» Requirement
Every line in the records below that holds "sidebar" must be identified and copied.

[Records drawn from a dataset]
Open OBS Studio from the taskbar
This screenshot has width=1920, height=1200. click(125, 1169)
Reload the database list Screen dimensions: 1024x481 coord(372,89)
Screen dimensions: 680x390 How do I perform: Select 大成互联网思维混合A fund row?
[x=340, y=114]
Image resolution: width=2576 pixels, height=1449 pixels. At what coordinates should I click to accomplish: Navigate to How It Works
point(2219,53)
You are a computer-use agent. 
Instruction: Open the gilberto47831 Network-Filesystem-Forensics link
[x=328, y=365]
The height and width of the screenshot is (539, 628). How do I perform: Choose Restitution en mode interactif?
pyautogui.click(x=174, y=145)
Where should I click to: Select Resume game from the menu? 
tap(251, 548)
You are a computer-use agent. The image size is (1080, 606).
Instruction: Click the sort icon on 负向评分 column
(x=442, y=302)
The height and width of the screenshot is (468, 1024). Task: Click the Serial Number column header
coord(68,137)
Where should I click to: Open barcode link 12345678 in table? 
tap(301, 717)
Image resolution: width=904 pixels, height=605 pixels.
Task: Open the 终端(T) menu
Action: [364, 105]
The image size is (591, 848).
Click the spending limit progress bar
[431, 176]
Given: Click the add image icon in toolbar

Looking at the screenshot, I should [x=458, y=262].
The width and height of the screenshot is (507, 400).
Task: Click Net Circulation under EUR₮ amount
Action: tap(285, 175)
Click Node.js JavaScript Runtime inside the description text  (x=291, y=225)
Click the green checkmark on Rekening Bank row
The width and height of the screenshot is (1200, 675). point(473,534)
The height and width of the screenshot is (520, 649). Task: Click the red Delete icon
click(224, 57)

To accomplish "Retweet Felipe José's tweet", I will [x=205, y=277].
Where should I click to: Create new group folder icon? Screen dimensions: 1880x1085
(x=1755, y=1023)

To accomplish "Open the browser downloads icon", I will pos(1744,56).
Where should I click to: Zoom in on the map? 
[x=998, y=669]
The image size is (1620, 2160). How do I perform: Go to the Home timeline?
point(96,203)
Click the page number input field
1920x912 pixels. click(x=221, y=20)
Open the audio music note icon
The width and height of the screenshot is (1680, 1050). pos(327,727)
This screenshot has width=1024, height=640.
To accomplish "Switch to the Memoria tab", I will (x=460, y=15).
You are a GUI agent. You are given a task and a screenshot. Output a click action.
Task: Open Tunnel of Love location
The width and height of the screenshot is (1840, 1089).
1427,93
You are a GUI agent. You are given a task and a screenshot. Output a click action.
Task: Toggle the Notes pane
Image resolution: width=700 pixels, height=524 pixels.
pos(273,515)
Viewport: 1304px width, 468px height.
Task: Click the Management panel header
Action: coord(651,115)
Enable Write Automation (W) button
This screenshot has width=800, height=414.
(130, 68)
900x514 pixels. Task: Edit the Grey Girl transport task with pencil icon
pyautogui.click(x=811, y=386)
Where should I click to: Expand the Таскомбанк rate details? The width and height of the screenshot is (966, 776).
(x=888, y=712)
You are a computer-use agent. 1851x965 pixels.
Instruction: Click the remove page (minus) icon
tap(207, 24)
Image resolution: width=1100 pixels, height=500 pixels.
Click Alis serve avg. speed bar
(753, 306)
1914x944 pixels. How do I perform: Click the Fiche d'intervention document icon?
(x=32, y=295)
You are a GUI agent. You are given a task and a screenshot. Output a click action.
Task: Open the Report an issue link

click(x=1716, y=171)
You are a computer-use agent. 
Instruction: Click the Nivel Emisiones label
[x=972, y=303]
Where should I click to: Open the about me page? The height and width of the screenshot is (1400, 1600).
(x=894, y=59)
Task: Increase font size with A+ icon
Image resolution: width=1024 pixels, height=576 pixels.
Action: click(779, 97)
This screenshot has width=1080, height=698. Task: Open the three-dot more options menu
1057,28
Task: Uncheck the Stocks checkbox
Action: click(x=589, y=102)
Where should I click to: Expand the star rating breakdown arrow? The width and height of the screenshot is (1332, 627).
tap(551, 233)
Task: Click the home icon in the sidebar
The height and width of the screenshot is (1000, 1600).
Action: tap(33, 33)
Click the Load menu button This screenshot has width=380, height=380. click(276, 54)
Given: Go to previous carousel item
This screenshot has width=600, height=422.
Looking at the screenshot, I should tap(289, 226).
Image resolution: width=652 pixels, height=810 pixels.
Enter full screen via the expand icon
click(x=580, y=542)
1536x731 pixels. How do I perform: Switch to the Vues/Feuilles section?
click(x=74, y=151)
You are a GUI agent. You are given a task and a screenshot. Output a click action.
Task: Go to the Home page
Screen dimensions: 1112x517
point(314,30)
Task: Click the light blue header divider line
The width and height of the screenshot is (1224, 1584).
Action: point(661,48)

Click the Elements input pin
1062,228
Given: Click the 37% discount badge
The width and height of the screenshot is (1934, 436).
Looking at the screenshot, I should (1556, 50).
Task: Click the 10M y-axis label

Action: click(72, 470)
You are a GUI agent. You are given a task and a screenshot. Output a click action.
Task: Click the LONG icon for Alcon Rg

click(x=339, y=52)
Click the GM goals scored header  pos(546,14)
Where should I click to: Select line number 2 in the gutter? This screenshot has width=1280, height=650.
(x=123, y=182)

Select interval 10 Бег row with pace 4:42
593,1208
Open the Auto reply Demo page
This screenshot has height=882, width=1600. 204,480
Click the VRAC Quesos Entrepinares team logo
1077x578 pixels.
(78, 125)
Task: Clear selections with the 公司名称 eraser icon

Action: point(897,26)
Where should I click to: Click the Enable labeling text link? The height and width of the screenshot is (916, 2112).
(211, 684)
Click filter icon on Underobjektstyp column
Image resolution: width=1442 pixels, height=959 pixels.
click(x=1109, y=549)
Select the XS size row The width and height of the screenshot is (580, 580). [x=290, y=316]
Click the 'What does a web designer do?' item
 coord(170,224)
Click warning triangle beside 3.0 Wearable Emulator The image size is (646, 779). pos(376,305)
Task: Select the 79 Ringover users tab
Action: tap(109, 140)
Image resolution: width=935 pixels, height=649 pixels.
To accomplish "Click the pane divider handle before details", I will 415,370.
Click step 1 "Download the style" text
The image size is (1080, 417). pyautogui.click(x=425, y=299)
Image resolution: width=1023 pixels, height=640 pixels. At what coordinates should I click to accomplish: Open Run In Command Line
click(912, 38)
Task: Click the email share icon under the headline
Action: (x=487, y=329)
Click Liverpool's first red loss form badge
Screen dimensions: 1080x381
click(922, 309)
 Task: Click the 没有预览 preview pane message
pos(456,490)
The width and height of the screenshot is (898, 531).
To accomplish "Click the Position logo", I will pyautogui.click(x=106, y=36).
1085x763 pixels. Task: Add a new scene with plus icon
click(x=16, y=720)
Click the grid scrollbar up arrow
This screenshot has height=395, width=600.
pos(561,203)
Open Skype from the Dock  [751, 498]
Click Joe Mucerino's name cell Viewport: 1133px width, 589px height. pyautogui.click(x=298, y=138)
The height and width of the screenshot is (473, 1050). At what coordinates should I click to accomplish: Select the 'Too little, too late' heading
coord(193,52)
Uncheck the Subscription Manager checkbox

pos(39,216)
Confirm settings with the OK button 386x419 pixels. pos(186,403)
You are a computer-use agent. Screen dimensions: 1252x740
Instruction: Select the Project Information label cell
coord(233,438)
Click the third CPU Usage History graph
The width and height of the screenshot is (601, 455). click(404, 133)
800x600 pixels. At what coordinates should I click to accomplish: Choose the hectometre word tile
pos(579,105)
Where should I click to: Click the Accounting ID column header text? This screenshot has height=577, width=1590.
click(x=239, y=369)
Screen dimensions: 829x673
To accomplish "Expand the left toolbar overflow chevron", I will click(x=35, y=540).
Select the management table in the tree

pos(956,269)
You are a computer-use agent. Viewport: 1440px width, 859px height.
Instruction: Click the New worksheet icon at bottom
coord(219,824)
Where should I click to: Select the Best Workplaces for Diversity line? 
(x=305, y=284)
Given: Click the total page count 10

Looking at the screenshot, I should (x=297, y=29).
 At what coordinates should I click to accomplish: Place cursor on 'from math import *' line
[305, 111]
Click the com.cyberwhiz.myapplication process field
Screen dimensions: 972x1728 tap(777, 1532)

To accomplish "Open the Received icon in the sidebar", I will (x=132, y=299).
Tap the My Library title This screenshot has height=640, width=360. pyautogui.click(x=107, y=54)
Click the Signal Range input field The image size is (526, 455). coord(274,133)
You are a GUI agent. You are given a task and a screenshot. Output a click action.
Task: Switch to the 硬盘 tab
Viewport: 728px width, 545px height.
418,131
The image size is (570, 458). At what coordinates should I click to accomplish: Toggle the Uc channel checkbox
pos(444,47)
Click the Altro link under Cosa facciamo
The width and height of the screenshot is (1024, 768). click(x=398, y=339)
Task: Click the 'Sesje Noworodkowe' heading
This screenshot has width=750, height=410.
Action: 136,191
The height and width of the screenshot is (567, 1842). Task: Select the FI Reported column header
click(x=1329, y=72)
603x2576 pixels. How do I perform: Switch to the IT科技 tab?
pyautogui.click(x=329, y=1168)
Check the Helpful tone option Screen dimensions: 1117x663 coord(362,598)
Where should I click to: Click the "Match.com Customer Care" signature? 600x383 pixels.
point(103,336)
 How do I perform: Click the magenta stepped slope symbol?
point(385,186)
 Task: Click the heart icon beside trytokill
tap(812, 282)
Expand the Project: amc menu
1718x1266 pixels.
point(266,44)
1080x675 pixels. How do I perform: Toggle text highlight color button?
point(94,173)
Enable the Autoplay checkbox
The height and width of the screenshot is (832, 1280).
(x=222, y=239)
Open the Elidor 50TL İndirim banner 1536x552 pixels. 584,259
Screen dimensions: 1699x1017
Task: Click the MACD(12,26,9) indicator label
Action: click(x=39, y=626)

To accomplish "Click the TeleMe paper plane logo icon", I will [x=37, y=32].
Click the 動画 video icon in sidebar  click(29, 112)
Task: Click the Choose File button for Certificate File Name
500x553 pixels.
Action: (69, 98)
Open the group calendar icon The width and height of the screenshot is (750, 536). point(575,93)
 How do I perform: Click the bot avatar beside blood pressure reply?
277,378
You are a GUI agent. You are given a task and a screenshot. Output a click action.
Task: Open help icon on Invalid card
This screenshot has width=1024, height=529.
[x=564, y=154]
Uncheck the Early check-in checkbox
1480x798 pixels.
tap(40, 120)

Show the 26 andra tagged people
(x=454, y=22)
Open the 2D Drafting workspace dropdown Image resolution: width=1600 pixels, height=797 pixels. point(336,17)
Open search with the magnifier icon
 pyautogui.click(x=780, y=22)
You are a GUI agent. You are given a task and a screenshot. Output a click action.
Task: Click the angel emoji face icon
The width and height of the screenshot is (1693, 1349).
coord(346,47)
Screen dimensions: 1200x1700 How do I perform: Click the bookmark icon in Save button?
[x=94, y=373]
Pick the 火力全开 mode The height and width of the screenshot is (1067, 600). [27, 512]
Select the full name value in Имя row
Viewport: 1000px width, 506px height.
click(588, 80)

» Your response
Task: Click the home icon in the sidebar
To accomplish "Open the Received icon in the sidebar", I will (x=132, y=299).
Click the 動画 video icon in sidebar  click(29, 112)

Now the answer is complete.